Without dignifying such a ridiculous question, Allan turned and headed to the kitchen, letting the door swing back and forth furiously behind him. With thousands of details to work out before mid-March and with the well-heeled Larry Parnes to woo, Allan had more far important fish to fry than this obstinate bunch of mediocre musicians with a ridiculous stage name.
"You're the journalist, Harry!" he yelled over his shoulder. "You sort them out! Tell them what's what in the world of publicity these days!"
Allan sighed and shook his head. Every day, so it seemed,
The Quarry Men, The Moondogs, the idiotic Silver Beatals grew
more and more annoying.
The leader of Cass and the Cassanovas was either Brian Casser
(Bill Harry) or Brian Cassar (Buskin, Pawlowski, Williams). Buskin
says that Cassar, upon hearing the band name, The Beatles, told
John Lennon that the name was ridiculous and that John should
rename the group "Long John and the Silver Beetles."
According to Allan, the events in this chapter are exactly as
they occurred. On the anniversary of Buddy Holly's death, The
Beatles were meeting in the Jacaranda. Paul had not yet arrived.
As they discussed Holly, Stu suggested a new name for the band.
They presented it to Allan that day, and he rejected it 100%.
All conversation is conjecture.
In August of 2007, just as this book was going into print, I received
an e-mail from Bill Harry, graciously giving me details that I
used for this chapter.
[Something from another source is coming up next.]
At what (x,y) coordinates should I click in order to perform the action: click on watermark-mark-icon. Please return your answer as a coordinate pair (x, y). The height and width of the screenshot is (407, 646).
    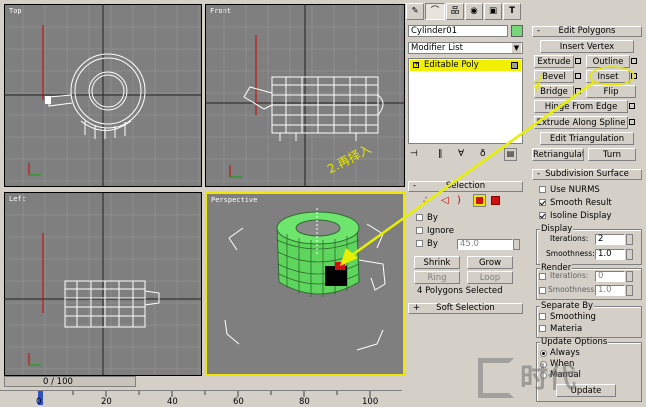
    Looking at the image, I should click on (496, 378).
He wrote, "I was in Gambier Terrace
flat when John and Stuart actually tried to find a name for the
group. Stuart suggested that they should have something similar
to Buddy Holly's band, The Crickets - they played a lot of Holly
numbers - and they begin to think of insects and came up with
the Silver Beats, The Silver Beatles, and finally, The Beatles."
Although I set the chapter in the Jacaranda instead of Gambier
Terrace, I did include Mr. Harry in this chapter, and I thank
him for sharing his first-hand knowledge with me.